The Federal Communications Commission on Tuesday gave AT&T permission to begin offering Wi-Fi Calling, reports The Verge. The Commission has granted the carrier a waiver, allowing it to offer the feature without the typically-required support for TTY, a service for those with disabilities.
AT&T announced last week that it had intended to deploy Wi-Fi Calling on September 25, the day Apple launched its new iPhone 6s, but decided to delay its release until it received word from the FCC. Now that the Commission has given the green light, the feature should be available shortly.

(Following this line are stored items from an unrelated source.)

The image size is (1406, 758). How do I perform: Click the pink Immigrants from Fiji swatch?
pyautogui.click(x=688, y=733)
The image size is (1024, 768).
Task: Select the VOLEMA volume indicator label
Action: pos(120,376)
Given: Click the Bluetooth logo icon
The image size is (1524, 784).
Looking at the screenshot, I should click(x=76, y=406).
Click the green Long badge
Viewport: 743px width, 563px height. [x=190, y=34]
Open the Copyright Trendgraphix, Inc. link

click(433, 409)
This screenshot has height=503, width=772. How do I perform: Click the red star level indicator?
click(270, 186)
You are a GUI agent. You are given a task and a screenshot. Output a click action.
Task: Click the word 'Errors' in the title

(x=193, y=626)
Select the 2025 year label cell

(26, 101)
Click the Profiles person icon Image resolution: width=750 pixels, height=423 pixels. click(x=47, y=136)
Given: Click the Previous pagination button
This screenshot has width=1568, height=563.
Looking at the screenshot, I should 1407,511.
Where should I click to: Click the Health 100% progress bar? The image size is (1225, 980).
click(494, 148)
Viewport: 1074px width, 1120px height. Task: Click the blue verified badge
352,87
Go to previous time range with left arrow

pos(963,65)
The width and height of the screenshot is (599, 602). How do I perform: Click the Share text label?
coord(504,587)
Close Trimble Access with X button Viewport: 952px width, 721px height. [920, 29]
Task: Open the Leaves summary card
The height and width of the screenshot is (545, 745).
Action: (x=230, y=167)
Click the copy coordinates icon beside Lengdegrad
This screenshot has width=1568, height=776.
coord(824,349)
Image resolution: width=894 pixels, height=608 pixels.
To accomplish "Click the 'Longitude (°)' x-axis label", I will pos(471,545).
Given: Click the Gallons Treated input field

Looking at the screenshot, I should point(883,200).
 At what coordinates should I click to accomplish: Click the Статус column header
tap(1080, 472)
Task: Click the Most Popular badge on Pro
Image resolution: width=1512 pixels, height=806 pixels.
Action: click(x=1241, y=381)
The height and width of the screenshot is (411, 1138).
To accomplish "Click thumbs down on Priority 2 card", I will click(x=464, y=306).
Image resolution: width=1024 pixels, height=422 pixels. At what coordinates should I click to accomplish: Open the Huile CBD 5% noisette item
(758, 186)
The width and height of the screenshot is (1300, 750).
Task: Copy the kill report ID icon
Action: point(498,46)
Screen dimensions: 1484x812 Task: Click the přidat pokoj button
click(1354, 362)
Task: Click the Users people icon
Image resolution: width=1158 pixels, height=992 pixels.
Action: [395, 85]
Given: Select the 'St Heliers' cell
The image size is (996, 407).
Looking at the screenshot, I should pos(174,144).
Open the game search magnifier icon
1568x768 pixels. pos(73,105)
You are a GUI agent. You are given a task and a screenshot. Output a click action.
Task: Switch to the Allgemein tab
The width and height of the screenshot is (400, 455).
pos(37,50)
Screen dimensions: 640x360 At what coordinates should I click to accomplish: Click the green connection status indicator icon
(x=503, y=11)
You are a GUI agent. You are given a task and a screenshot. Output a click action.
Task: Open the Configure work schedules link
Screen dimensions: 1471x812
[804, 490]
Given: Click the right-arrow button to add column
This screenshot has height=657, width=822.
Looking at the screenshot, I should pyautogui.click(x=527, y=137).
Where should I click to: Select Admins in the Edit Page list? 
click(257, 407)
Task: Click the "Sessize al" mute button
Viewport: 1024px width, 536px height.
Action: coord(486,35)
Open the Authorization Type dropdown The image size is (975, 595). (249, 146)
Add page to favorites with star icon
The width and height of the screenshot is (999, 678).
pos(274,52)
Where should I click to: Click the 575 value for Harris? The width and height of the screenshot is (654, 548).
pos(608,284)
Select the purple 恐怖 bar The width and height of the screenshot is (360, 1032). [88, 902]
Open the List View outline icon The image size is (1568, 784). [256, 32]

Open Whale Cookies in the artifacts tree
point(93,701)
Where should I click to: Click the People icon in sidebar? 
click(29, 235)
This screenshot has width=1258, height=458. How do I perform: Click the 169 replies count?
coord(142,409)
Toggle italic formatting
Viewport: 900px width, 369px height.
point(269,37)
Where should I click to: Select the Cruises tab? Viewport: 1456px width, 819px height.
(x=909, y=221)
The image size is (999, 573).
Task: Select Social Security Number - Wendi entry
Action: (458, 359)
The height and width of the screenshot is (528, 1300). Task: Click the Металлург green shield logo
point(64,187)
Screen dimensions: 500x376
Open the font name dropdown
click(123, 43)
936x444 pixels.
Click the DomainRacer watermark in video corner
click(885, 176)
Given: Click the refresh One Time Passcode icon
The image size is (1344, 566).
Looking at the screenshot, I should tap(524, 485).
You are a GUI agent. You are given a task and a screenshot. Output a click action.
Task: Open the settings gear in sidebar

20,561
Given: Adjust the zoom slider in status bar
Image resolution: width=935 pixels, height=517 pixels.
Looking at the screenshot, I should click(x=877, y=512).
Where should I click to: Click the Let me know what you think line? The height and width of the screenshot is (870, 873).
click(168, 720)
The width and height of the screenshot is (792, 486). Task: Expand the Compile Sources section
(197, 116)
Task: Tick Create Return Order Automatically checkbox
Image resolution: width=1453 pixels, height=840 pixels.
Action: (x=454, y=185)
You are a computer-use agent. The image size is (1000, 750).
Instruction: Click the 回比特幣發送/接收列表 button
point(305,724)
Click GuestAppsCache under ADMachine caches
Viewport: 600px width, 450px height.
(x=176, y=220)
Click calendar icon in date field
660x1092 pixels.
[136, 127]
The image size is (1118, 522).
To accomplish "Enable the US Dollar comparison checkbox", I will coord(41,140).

Also worth noting is that in a statement thanking the FCC for its response, AT&T once again called for action against its competitors:
We’re grateful the FCC has granted AT&T’s waiver request so we can begin providing Wi-Fi calling. At the same time we are left scratching our heads as to why the FCC still seems intent on excusing the behavior of T-Mobile and Sprint, who have been offering these services without a waiver for quite some time. Instead of initiating enforcement action against them, or at least opening an investigation, the agency has effectively invited them to now apply for similar waivers and implied that their prior flaunting of FCC rules will be ignored.
Introduced in iOS 8, Wi-Fi Calling allows users to place a phone call over a local Wi-Fi network instead of their wireless connection—which is particularly useful in areas with poor service. AT&T allowed several users to activate the feature and use it for most of the iOS 9 beta-testing period.